Return to the [castle](https://github.com/Nkluge-correa/teeny-tiny_castle).

Many seemingly arbitrary decisions must be made when developing a deep-learning model, including: What number of layers should you use? How many filters or units should each layer contain? Should you choose a different function or use `ReLU` as an activation function? How much `dropout` ought you to employ? These architecture-level parameters are therefore referred to as hyperparameters.

In actual use, skilled hyperparameter-tuning engineers and researchers develop intuition over time about what choices work and don't work when it comes to these choices. However, there are no set guidelines.

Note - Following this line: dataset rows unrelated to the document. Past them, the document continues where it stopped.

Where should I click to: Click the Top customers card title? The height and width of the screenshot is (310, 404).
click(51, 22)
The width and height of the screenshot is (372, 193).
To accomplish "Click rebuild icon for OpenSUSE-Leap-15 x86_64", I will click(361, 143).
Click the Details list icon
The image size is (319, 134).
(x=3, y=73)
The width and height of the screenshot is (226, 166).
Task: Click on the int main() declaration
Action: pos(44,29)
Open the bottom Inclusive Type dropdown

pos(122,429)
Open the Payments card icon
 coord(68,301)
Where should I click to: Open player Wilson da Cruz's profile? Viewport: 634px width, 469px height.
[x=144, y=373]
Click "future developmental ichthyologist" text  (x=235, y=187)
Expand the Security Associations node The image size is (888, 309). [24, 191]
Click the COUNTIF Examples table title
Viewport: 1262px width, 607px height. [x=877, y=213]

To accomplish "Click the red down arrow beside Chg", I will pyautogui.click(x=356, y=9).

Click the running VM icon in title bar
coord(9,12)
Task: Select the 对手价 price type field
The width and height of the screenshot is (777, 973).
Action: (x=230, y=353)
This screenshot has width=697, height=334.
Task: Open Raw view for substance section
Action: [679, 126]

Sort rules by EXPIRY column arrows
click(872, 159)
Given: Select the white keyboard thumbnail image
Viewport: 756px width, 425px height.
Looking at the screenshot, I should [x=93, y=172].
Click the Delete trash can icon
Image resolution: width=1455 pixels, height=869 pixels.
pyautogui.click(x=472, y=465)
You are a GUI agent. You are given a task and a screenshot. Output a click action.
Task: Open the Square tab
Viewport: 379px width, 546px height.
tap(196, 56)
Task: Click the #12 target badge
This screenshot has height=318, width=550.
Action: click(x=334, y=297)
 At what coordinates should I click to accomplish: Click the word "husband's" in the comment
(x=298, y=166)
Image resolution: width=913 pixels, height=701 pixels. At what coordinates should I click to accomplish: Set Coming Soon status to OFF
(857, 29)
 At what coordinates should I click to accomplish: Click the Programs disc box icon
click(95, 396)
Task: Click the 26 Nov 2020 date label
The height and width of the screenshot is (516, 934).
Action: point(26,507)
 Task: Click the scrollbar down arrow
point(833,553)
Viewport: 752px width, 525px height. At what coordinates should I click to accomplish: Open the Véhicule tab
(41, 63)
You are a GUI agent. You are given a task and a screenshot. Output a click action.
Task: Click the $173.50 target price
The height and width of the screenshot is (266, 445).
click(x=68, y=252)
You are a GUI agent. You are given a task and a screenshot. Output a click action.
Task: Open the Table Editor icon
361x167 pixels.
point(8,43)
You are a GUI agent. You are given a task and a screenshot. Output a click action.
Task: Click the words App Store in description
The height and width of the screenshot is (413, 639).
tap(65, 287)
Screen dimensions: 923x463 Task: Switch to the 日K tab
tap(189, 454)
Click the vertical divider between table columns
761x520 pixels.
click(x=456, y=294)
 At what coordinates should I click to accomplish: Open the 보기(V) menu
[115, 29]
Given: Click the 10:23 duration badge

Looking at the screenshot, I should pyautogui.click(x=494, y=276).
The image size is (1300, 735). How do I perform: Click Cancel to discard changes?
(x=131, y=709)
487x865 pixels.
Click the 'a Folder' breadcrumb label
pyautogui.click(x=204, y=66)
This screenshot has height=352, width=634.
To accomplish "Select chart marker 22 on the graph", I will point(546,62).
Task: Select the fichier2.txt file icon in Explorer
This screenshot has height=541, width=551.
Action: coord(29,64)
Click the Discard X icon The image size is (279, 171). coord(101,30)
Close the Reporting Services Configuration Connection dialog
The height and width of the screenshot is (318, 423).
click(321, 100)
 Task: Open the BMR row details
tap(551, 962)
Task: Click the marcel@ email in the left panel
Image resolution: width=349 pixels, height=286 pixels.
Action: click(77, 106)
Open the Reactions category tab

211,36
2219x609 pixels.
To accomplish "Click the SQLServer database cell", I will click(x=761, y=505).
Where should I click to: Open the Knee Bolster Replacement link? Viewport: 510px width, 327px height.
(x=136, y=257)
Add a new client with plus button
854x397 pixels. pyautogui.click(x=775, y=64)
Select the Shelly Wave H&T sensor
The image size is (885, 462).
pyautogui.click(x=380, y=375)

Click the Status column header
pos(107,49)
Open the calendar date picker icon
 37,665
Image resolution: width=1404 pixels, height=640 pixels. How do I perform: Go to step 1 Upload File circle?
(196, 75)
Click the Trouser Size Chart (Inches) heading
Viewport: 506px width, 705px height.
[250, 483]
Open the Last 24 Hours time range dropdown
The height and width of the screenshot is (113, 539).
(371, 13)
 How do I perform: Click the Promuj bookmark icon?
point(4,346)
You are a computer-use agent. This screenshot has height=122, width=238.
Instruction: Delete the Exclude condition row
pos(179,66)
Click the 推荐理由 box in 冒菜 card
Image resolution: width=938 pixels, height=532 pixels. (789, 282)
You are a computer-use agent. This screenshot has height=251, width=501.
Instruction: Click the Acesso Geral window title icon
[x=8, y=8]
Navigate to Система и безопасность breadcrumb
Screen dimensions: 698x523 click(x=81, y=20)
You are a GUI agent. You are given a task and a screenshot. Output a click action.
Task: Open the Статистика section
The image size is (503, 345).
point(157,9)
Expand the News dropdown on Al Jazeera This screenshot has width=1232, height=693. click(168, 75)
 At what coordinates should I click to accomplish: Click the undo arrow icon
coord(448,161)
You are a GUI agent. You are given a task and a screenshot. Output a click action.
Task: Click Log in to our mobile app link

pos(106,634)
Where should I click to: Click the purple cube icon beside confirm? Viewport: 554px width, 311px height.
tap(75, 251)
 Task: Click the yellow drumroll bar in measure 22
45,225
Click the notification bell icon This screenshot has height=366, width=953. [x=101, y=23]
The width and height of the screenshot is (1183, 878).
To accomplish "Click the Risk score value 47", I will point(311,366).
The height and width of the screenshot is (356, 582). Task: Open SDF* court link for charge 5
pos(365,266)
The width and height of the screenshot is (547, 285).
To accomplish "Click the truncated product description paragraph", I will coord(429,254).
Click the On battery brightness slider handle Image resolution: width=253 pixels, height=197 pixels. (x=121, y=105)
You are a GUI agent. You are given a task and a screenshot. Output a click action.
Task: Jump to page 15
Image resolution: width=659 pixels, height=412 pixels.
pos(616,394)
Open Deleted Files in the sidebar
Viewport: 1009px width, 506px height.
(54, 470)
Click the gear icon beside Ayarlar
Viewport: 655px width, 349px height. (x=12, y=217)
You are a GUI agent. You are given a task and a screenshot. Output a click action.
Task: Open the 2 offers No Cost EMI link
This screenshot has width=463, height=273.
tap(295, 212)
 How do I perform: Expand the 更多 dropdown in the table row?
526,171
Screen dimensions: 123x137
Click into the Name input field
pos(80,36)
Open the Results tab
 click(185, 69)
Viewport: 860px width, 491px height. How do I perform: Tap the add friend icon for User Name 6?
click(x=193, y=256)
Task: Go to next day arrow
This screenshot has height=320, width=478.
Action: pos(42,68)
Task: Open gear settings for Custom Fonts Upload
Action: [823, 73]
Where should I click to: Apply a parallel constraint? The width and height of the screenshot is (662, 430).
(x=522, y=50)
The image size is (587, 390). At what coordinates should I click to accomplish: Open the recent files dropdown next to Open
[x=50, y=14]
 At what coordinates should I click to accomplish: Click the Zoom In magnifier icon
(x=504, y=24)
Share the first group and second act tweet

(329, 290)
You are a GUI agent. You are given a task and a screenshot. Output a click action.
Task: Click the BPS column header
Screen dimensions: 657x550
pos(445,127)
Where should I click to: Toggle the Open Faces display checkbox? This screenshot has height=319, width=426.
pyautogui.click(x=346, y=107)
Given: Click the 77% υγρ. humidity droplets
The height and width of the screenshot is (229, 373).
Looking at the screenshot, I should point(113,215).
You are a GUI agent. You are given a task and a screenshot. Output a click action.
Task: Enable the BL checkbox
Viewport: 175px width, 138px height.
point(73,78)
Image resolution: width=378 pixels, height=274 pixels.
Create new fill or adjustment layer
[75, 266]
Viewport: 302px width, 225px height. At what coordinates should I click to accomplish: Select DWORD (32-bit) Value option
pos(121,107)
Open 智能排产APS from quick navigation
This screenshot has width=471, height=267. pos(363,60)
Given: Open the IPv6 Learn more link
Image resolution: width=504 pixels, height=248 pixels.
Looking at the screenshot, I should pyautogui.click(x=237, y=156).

As a result, you must automatically, methodically, and ethically explore the space of potential decisions. You must empirically search the architecture space to identify the best options. The study of automatic hyperparameter optimization focuses on this.

![hyper_optimization](https://miro.medium.com/max/1142/1*5mStLTnIxsANpOHSwAFJhg.png)

And for models built using Keras, we can use `Hyperopt` and `Hyperas` to automatize this work.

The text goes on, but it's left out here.